Distintos factores explican el surgimiento del espíritu independentista en América. Por una
parte, la oposición al control mercantil, que impedía a los criollos comerciar libremente con
competidores anglosajones. En segundo lugar, Carlos III había supuesto un mayor control
sobre la Administración colonial y el envío de funcionarios que desplazaban a los criollos de
puestos influyentes. La iglesia americana, fue otro sector. Cuando llegaron a América las
noticias de las medidas desamortizadoras de Carlos IV muchos sacerdotes ya habían
elegido el camino de la insurrección. Por otro lado, actuaban como un estímulo constante el
ejemplo de la emancipación de las colonias británicas del norte.

El descontento alimentado en América habría tenido justificación desde finales del siglo
XVIII, en los escritos de la ilustración francesa y en el ejemplo de EU, que animaba a los
criollos a llevar a la práctica sus deseos de independencia. También en algunos territorios,
el ideario sería difundido a través de jesuitas resentidos. La doctrina ilustrada inspiraba los
ideales de la burguesía criolla, pero en absoluto servirá para promover avances en el
desarrollo político y social. El proceso de insurrección americana tendría un carácter
clasista.

La independencia americana tuvo su preámbulo cuando Francisco Miranda, financiado por


los británicos, fracasó en el intento de invadir Venezuela. En el mismo año, Gran Bretaña
atacó Buenos Aires. Ninguna oportunidad mejor para llevarla adelante que la abdicación de
Fernando VII en 1808 y su sustitución por Bonaparte. También los españoles americanos
rechazaron el cambio y se organizaron en juntas locales, con el pretexto de preservar la
autoridad del monarca. Aprovechando el vacío de poder de la metrópoli producido por la
guerra contra los franceses, algunas juntas declararon la independencia. En este contexto,
Gran Bretaña aprovechó la ocasión y su estrategia respondió a un doble juego. Por una
parte, en la península era aliado frente a Francia y por otra, en América alentaba las
posiciones independentistas de las colonias españolas.

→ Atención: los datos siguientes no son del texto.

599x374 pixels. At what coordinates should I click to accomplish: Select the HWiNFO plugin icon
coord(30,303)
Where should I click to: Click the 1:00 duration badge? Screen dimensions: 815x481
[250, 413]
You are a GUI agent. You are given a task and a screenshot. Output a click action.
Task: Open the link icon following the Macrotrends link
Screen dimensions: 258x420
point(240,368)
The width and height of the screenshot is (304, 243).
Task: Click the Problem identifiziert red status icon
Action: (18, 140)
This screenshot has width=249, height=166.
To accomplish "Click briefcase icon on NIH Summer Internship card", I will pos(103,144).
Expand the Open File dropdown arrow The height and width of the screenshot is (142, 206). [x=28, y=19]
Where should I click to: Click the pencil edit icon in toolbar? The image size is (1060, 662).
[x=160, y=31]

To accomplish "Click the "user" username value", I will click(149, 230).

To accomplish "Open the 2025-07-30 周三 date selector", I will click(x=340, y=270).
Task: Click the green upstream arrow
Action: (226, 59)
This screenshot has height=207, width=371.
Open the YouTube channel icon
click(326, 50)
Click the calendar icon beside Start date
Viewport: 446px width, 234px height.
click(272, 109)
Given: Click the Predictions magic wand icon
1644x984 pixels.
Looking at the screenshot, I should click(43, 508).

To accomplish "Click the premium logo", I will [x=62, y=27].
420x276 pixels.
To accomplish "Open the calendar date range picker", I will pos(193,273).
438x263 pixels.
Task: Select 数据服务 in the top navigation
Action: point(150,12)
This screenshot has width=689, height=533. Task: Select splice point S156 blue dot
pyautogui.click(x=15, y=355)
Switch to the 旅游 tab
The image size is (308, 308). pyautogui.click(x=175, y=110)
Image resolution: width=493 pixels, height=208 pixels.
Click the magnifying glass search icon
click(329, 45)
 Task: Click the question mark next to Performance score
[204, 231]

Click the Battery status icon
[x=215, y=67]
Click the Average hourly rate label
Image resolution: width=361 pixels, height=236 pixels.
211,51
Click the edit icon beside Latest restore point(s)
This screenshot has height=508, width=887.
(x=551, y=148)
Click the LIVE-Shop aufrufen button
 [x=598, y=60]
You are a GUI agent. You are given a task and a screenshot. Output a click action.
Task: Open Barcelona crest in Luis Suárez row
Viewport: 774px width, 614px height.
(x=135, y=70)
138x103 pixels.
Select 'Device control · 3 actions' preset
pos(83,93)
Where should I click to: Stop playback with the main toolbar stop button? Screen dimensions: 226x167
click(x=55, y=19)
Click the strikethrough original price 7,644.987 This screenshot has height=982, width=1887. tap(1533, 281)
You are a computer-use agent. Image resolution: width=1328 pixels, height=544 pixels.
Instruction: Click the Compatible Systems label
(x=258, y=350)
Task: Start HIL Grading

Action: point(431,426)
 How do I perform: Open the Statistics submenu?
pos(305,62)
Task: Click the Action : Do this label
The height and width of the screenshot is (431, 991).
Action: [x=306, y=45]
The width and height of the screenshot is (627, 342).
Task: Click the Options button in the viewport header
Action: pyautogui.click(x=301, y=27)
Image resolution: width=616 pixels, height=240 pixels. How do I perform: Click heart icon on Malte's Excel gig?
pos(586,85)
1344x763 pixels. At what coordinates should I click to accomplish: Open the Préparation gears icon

La lucha por la independencia en
estos territorios pronto degeneró en guerra civil entre los partidarios de la secesión y los
fieles a la metrópoli.

Fernando VII respondió a los secesionistas con el envío de un modesto ejército, pero no
pudo evitar la independencia de Argentina en 1816. Fue a partir de este año cuando
tuvieron lugar las grandes campañas, en la que se enfrentaron los cuerpos expedicionarios
españoles a los patriotas americanos, cuyos jefes militares, Simón Bolívar y José de San
Martín, dirigían con gran acierto estratégico la sublevación y se aprovechaban de la falta de
recursos de la Corona.

Al compás de las dificultades de la monarquía española, los rebeldes prosiguieron su


avance, hasta liberar, tras la batalla de Ayacucho, las tierras del Perú, perdiéndo asíç los
territorios americanos, a excepción de Cuba y Puerto Rico.

La independencia fue el origen de profundas transformaciones a ambas orillas del Atlántico.


España quedó definitivamente relegada a un papel de potencia de segundo orden, y perdió
un inmenso mercado y unos recursos muy necesarios. Los nuevos Estados americanos
fueron una presa muy fácil del neocolonialismo de EU y del RU. Durante todo el siglo XIX,
las nuevas repúblicas librarían entre sí guerras en diversos escenarios.